Result is an N*M grid of time/distance values. Some cells might be unreachable. The whole thing caps at 2 million iterations so it doesn’t run forever on disconnected graphs.
HTTP server
Three endpoints on Axum, matching Valhalla’s JSON format so existing clients can point at Calculon without code changes.
pub fn build_router(state: Arc<AppState>) -> Router {
Router::new()
.route("/route", post(handler_route::handle_route))
.route("/sources_to_targets", post(handler_matrix::handle_matrix))
.route("/status", get(handler_status::handle_status))
.layer(CorsLayer::permissive())
.with_state(state)
}Route and matrix searches are CPU-bound: they can block for hundreds of milliseconds on a big query. They run on Tokio’s blocking thread pool via spawn_blocking so they don’t starve the async runtime.
Each request gets a CancelGuard backed by an AtomicBool. Client disconnects? The guard drops, sets the flag, and the algorithm checks it periodically and bails out. Seemed like overkill at first, but it matters when someone fires off a matrix request and immediately refreshes the page.
A route request:
{
"locations": [
{"lat": 43.731, "lon": 7.419},
{"lat": 43.696, "lon": 7.271}
],
"costing": "auto",
"costing_options": {"auto": {"use_highways": 0.8}},
"units": "kilometers"
}Response comes back with a polyline6-encoded shape, total time, distance, bounding box, and some basic maneuvers (though the maneuvers are stubs for now, just “Start” and “Arrive”).
Where it stands
Driving works. Routes match Valhalla’s output on the Monaco dataset. The matrix handles concurrent requests with cancellation. The server drops in behind the same API.
What’s there:
- Driving cost model with turns, highways, surface, density, tolls
- Bidirectional A* with hierarchy transitions
- Many-to-many matrix via simultaneous bidirectional Dijkstra
- Valhalla-compatible REST API
- LRU tile caching with memory-mapped I/O
- Cooperative request cancellation
- Tests against Monaco dataset
What’s left to reach parity:
- Cycling and walking profiles: the cost model is structured for it, but only driving is implemented so far.

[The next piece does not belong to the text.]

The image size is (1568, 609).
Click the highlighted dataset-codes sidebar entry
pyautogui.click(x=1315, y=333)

- Isochrones: reachability polygons from a point within a time/distance budget. The search infrastructure is there, the polygon generation isn’t.

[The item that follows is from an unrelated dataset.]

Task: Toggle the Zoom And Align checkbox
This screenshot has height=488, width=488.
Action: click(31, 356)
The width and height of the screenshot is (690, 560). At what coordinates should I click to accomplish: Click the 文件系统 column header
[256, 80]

- Turn-by-turn directions: maneuvers are stubs. Real maneuver generation needs street names, instruction templates, sign data.
- Contraction hierarchies: the A* is fine for regional routes but CH would be needed for cross-country at acceptable latency.
- Multi-leg routes: only origin to destination, no via points yet.
About 8,000 lines across six crates. The driving case works end to end. Cycling, walking, and isochrones are what’s between this and actually replacing Valhalla.